Services can be run through the beanstalkd command, and various parameters can be added. The format of the command is as follows:
# beanstalkd -h
Use: beanstalkd [OPTIONS]
Options:
-b DIR write-ahead log directory
-f MS fsync at most once every MS milliseconds (default is 50ms);
use -f0 for "always fsync"
-F never fsync
-l ADDR listen on address (default is 0.0.0.0)
-p PORT listen on port (default is 11300)
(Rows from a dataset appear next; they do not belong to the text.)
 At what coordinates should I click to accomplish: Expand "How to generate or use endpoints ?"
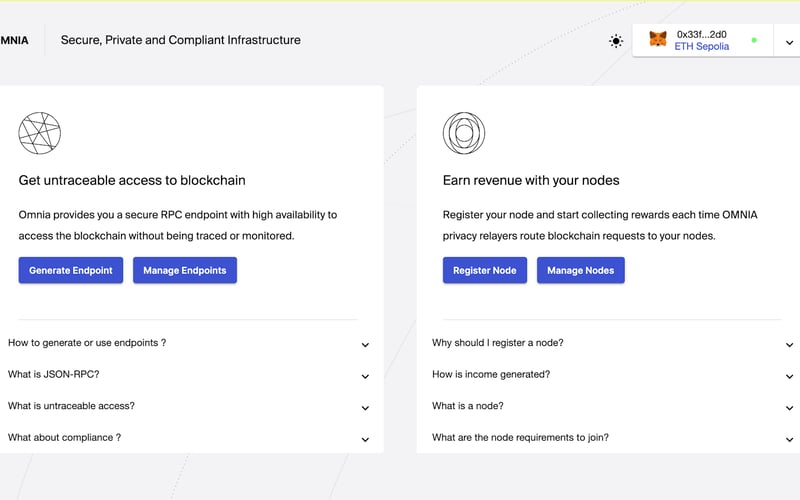pyautogui.click(x=365, y=345)
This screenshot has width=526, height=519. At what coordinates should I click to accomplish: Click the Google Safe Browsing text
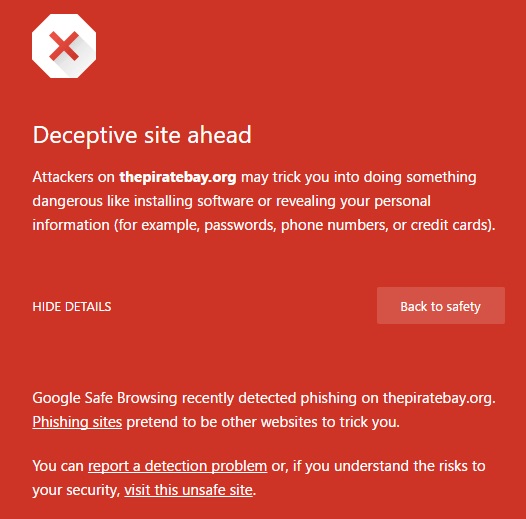pos(105,398)
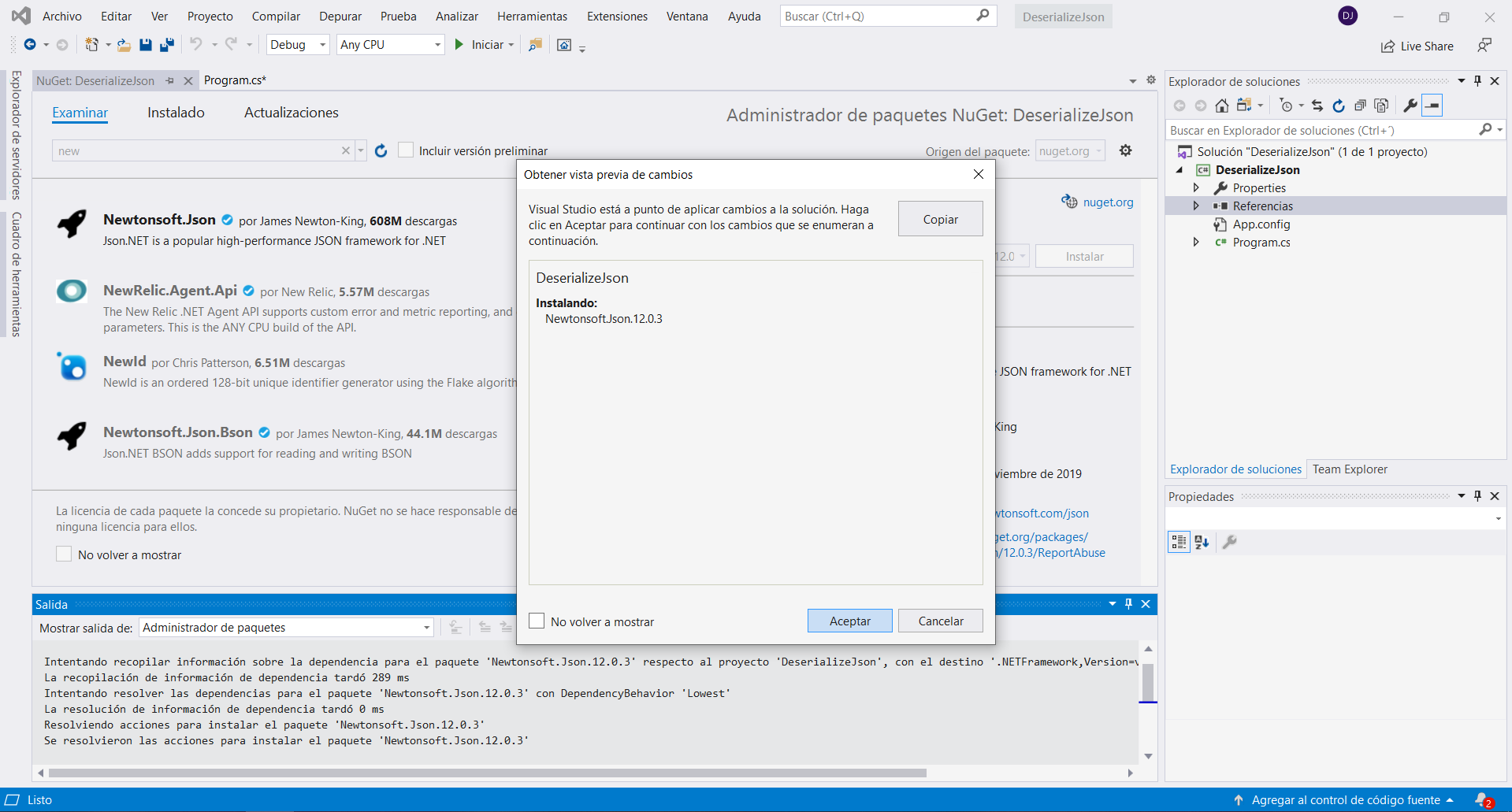The image size is (1512, 812).
Task: Tick 'No volver a mostrar' under license notice
Action: (x=64, y=554)
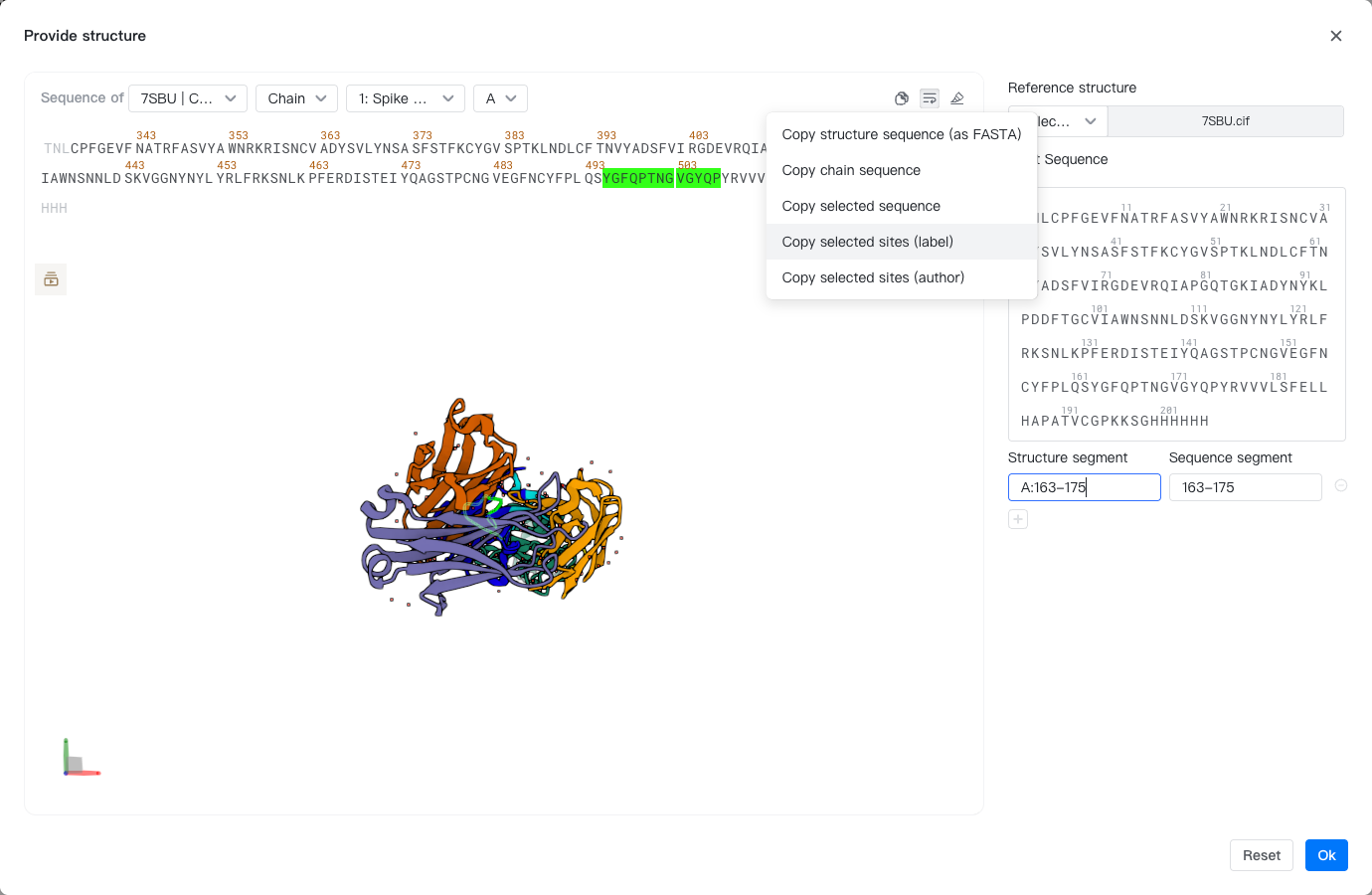Viewport: 1372px width, 895px height.
Task: Choose 'Copy structure sequence (as FASTA)'
Action: point(901,134)
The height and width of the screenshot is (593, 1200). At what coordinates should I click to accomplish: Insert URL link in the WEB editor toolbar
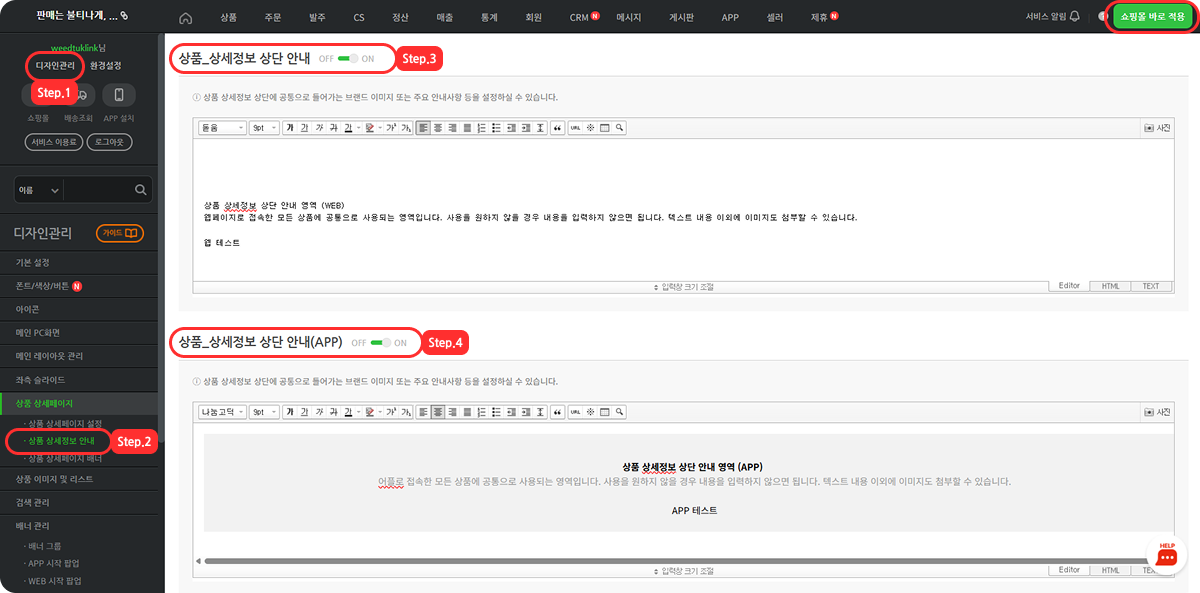pos(575,128)
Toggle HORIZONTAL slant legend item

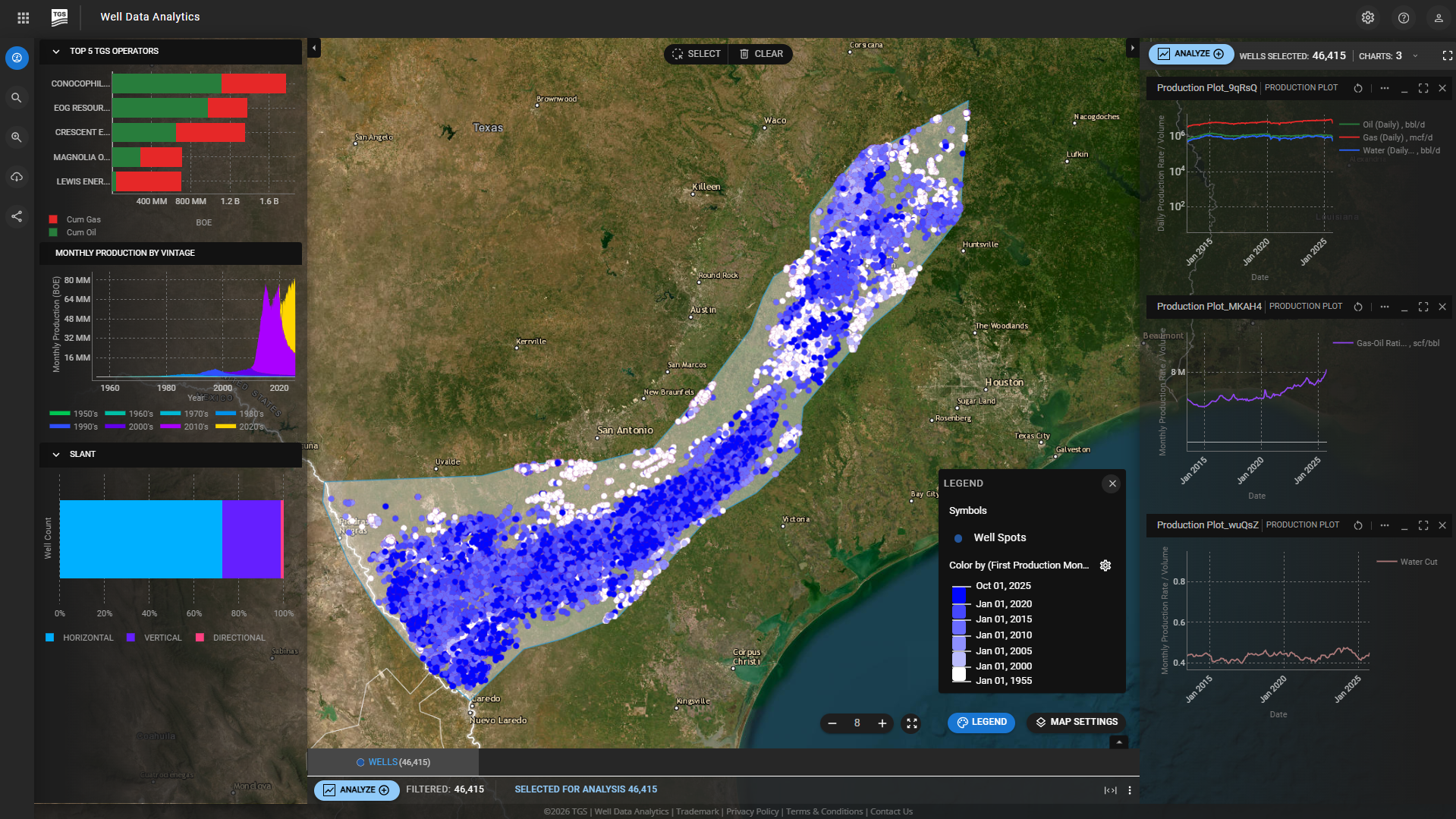pos(80,638)
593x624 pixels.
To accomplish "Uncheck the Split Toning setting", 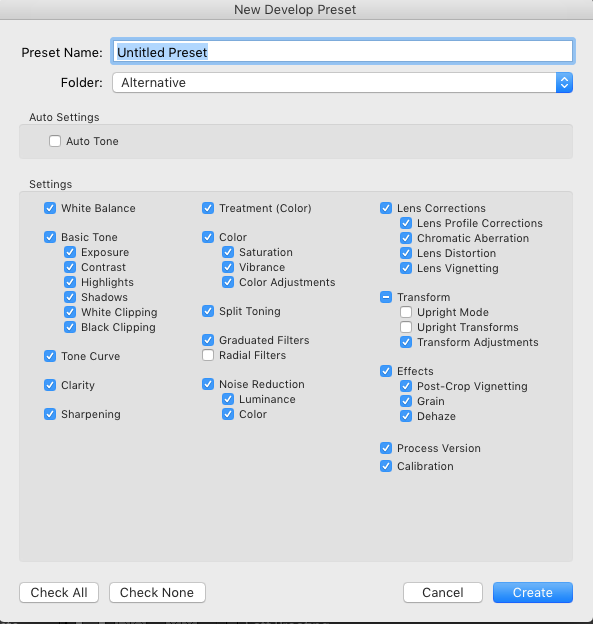I will [208, 311].
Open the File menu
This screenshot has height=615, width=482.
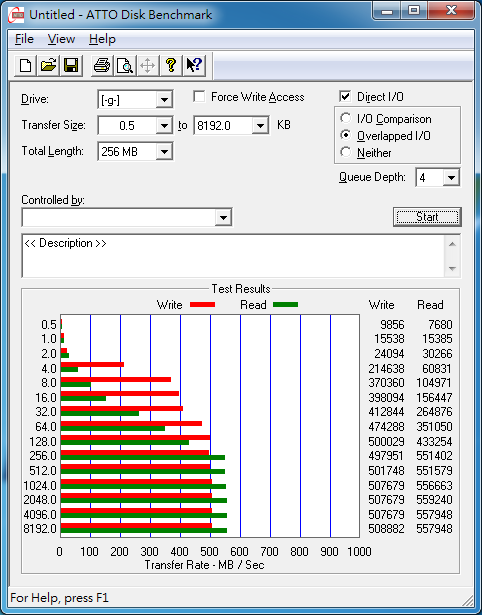24,39
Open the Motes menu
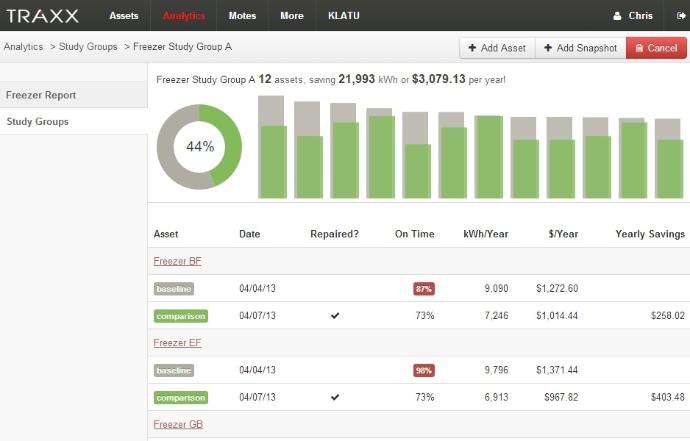690x441 pixels. pos(242,16)
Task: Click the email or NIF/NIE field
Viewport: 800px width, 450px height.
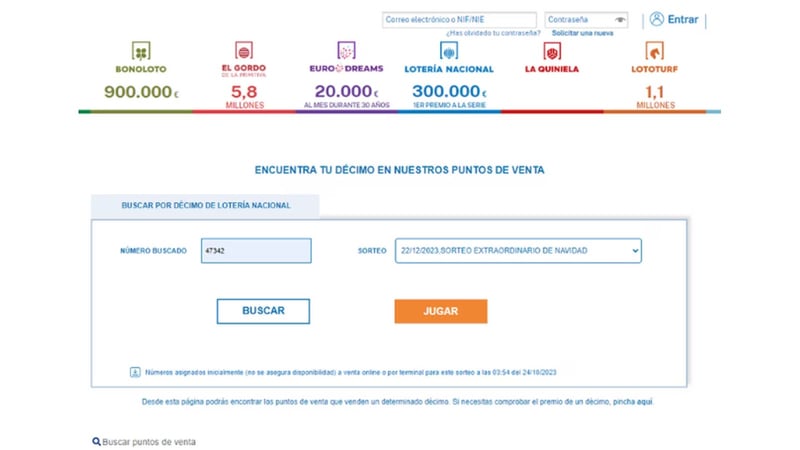Action: pyautogui.click(x=459, y=19)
-u USER become user and group
-z BYTES set the maximum job size in bytes (default is 65535);
max allowed is 1073741824 bytes
-s BYTES set the size of each write-ahead log file (default is 10485760);
will be rounded up to a multiple of 4096 bytes
-v show version information
-V increase verbosity
-h show this help
Client
There are several clients. I just picked two for example:
Written in Rust
git clone https://github.com/schickling/beanstalkd-cli.git
cd beanstalkd-cli
cargo build --release
cp target/release/beanstalkd-cli ~/bin/
Usage:
$ beanstalkd-cli
Beanstalkd CLI
Usage:
beanstalkd-cli [options] put <message>
beanstalkd-cli [options] pop
beanstalkd-cli [options] monitor
beanstalkd-cli [options] stats [<key>]
beanstalkd-cli [(--help | --version)]
Commands:
put <message> Writes a message to the queue
pop Removes and prints the next message in the queue
monitor Live monitoring of the queue
stats [<key>] Prints all stats or stats for a specific key
Options:
-h, --host=<host> Hostname of the beanstalkd server [default: localhost]
-p, --port=<port> Port of the beanstalkd server [default: 11300]
-t, --tube=<tube> Tube to put/pop from - pop can use multiple tubes comma separated
--help Display this message
-v, --version Print version info and exit
Written in Go
git clone https://github.com/1xyz/yabean
cd yabean
go build
cp yabean ~/bin/
Usage:
$ yabean -h
usage: yabean [--version] [--addr=<addr>] <command> [<args>...]
options:
--addr=<addr> Beanstalkd Address [default: :11300].
-h, --help
The commands are:
del Delete a specific job.
kick Kick a buried job (Note: see reserve command to bury a job).
list List tubes.
peek Peek at a specific job.
peek-tube Peek into a specific tube.
put Put a job into a beanstalkd tube.
reserve Reserve a job from one or more tubes.
stats Retrieve serve statistics.
stats-job Retrieve statistics for a specific job.
stats-tube Retrieve statistics for a specific tube.